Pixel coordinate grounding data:
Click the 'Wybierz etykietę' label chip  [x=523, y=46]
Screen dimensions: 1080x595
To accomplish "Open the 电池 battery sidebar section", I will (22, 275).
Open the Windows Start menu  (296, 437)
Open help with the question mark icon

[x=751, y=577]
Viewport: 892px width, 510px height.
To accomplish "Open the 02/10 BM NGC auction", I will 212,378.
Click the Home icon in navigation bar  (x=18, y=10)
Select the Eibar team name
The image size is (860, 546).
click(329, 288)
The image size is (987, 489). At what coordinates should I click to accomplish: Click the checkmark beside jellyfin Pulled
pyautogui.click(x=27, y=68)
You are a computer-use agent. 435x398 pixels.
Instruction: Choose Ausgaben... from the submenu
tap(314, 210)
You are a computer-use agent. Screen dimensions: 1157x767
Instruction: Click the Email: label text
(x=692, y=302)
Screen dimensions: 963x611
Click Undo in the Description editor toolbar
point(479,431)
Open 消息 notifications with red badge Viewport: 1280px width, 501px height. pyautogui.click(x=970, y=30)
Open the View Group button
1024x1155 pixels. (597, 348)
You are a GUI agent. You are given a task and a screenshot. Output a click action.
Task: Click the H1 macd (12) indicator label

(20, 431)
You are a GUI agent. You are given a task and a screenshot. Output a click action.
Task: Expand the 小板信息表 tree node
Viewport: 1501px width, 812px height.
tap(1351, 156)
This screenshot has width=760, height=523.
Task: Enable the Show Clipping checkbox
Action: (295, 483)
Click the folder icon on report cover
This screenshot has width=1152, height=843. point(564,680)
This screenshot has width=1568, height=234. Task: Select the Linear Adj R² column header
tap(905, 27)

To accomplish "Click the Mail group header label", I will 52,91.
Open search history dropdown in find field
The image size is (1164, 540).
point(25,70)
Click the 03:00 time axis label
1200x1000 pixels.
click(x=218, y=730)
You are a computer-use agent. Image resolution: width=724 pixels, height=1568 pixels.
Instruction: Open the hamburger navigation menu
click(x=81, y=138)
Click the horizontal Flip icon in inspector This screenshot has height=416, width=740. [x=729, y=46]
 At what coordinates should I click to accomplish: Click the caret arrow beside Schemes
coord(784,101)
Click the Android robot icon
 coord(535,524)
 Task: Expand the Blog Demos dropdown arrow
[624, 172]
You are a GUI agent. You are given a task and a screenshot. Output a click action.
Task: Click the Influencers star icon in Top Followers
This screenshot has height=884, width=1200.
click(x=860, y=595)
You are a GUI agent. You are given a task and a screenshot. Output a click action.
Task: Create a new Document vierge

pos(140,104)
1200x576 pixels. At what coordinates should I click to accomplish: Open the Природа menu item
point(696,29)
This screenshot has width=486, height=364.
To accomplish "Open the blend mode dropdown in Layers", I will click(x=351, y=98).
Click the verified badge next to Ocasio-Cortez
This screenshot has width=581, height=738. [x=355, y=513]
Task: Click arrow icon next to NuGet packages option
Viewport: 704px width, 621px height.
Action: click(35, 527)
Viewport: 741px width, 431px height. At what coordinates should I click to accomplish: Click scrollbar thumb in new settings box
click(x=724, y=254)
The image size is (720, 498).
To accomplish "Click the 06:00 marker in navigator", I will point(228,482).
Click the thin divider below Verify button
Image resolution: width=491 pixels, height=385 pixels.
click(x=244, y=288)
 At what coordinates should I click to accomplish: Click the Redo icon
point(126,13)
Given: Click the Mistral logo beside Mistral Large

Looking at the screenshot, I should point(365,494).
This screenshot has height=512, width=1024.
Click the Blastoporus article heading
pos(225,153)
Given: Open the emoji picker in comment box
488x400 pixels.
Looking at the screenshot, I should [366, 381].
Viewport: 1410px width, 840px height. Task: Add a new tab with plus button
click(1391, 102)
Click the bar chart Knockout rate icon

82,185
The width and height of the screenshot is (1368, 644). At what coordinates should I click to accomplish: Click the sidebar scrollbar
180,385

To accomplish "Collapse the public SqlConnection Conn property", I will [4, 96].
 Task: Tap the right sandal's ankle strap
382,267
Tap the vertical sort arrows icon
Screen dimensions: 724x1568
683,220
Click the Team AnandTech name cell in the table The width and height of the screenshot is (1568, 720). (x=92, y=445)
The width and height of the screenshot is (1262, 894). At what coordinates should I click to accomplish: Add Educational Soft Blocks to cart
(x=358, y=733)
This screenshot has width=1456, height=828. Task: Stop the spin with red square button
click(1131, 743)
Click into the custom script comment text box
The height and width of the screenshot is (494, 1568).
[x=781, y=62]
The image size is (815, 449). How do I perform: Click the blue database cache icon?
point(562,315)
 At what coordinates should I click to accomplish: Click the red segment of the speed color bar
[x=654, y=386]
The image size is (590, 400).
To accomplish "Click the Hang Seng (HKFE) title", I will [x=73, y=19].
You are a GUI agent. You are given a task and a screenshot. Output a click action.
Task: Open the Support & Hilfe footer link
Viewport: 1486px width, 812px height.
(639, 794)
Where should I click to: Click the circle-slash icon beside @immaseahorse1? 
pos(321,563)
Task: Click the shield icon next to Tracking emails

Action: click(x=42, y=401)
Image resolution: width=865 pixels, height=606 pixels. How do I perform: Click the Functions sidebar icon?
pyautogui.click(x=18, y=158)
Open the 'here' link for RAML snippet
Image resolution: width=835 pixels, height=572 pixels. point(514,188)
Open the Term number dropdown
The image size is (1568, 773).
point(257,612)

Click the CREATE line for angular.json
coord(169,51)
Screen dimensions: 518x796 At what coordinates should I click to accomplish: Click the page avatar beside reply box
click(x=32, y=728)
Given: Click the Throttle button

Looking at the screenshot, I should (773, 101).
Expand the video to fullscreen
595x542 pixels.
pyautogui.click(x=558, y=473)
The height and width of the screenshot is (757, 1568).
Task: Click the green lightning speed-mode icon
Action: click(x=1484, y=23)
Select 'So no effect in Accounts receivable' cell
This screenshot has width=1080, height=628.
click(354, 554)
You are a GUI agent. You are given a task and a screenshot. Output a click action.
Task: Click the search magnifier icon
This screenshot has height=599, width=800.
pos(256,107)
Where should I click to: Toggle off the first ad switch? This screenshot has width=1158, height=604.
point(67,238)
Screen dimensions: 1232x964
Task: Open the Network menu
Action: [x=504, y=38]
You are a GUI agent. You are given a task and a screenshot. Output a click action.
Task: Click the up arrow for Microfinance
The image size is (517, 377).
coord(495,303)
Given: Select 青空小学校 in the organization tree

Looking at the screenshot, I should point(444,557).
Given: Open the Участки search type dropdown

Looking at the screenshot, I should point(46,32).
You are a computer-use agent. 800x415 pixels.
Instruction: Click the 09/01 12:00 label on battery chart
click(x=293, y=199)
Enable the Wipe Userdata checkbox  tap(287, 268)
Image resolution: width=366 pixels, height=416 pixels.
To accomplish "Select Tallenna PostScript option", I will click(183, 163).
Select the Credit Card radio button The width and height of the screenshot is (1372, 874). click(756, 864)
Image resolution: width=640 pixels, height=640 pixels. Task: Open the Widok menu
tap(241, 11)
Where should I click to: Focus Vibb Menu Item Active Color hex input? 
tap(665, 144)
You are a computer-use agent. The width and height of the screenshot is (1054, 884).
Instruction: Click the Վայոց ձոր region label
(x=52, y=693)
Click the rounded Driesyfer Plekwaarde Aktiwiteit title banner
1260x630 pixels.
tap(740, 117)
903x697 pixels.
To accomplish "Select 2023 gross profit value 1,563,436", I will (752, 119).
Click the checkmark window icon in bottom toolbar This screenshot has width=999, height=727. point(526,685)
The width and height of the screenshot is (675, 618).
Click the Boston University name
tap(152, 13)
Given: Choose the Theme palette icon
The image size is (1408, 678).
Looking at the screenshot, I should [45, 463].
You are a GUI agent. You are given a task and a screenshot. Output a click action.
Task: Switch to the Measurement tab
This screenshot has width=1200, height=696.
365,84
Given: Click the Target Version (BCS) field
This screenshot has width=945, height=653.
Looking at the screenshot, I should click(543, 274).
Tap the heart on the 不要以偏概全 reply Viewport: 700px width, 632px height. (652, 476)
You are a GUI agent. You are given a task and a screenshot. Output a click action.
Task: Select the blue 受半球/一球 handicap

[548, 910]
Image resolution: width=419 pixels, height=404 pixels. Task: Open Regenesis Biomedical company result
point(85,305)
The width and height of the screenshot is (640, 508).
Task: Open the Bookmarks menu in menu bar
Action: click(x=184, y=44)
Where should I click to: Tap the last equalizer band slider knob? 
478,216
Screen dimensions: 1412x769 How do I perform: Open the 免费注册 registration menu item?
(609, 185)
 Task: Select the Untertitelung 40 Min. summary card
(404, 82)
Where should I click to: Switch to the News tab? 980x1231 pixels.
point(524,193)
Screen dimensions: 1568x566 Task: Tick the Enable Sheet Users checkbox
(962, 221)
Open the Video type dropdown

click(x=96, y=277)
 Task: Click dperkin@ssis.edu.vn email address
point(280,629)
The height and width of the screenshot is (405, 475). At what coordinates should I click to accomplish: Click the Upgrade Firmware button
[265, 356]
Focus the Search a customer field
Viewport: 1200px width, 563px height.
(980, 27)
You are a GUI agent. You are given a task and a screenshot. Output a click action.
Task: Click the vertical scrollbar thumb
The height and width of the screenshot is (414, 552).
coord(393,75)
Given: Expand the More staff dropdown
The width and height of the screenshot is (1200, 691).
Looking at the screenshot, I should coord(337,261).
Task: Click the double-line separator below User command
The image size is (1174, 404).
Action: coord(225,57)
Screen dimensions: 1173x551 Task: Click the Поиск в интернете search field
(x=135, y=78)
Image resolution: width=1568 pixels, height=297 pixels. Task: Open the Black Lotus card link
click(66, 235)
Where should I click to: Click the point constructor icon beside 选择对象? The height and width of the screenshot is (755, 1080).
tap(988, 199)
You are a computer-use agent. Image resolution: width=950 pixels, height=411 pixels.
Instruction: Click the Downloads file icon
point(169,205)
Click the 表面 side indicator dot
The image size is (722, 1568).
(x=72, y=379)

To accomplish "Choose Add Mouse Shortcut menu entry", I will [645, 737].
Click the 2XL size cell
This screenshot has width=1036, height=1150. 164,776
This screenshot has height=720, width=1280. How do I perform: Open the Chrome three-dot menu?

Assigned task:
After identifying the lines above that contain "computer", copy each one.

Answer to this problem:
You are a computer-use agent. 435x398 pixels.
You are a computer-use agent. Screen dimensions: 1157x767
You are a computer-use agent. Image resolution: width=724 pixels, height=1568 pixels.
You are a computer-use agent. 800x415 pixels.
You are a computer-use agent. The width and height of the screenshot is (1054, 884).
You are a computer-use agent. Image resolution: width=950 pixels, height=411 pixels.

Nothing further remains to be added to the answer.